View Single Post
  #4  
Old 08-27-2007, 09:25 PM
Juliana13 Juliana13 is offline
Senior Member
Join Date: May 2007
Posts: 369
Total Points: 7,300.18
Donate
Soft hold is when an agency puts your file on tentative hold, when an expectant mom is seriously considering you. They don't show you to other expectant moms until that emom has made a decision about you. You are on firm hold when an emom picks you.

As for our experience, For our first adoption, it was about 8 months from when we started out paperwork until we were picked. (3 months from the time our paperwork cleared.) And another 3 months until our daughter was born. No complications, the agency was amazed at how smooth the whole process was for us. (They told us to be prepared - that they'd never had a smoother process, so the next one would surely be rougher. Oh, they were sooooo right!) Love at first sight? I fell head over heels in love with her from the moment I heard about her. But the funny thing is, when she was placed in my arms - after we got home, I just stared at her thinking, "So YOU are my daughter? Huh." She seemed like a stranger to me. It took a couple of days before I can say we truly bonded. But I wasn't worried. I am a nurse, and sometimes worked in Maternity. Many new bio-moms don't feel bonded for the first few days. You would not believe how many ask if there is something wrong with them. It can take a little time, bio child or adopted.

On the other hand, we visited our second child in the hospital, in the birthmother's room. I instantly felt like I was his mother, and he was my son. It WAS love at first sight, for both me and my husband. He mentioned how hard it was to leave the hospital that day, and not have our son with us, even though we were going back to get him the next day. He said he just wanted to sleep in the hospital lobby, to be as close as he could.

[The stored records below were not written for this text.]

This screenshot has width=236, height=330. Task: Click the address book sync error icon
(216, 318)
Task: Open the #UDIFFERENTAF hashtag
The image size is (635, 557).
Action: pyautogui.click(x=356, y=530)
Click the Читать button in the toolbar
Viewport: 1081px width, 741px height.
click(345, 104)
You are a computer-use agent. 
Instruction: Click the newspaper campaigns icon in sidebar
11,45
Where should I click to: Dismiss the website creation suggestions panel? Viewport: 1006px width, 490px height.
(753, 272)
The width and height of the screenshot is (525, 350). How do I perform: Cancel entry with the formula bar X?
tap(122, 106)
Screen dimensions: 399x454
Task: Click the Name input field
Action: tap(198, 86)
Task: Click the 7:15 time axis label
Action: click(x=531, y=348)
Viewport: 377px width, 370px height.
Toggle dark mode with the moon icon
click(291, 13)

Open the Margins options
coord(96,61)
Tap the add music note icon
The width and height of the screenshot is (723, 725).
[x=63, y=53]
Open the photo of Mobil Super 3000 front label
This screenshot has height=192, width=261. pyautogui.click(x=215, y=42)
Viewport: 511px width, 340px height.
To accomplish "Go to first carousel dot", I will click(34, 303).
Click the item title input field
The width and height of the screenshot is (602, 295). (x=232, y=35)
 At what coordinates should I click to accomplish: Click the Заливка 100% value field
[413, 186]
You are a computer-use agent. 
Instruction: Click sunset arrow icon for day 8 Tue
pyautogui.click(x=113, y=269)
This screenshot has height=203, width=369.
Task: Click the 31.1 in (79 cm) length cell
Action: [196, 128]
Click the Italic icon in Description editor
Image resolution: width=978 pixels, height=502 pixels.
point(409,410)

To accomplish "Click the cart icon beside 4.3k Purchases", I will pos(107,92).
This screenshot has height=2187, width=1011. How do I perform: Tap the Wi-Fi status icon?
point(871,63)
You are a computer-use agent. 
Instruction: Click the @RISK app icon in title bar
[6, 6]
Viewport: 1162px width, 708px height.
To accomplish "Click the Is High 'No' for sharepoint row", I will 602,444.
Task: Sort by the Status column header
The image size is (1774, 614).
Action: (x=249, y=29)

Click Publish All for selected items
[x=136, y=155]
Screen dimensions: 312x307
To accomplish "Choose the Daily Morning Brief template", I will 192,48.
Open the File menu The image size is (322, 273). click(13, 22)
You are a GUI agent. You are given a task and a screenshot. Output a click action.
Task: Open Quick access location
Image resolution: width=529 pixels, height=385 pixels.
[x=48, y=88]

That second adoption took longer, though, about 17 months until we were picked my his birthmom, then another 2 until he was born. He fits perfectly into our family , though, and I would not change a thing. His adoption was more "bumpy" - legal mistakes - by ALL THREE parties involved, our lawyer, the agency, AND bmom's agency's lawyer. It was an interstate adoption, and the mistakes had to do with differing requirements by different states. But we had to start all over with everything, including TPR, when our son was almost a year old. I about lost it emotionally. it was so hard.

Good luck deciding. After all is said and done, both experiences, especially our moments with the birthmothers, were so beautiful and even spiritually amazing, that I actually felt just a little sorry for those who just HAVE their children and miss out on the adoption experience.

Last edited by Juliana13 : 08-27-2007 at 09:27 PM.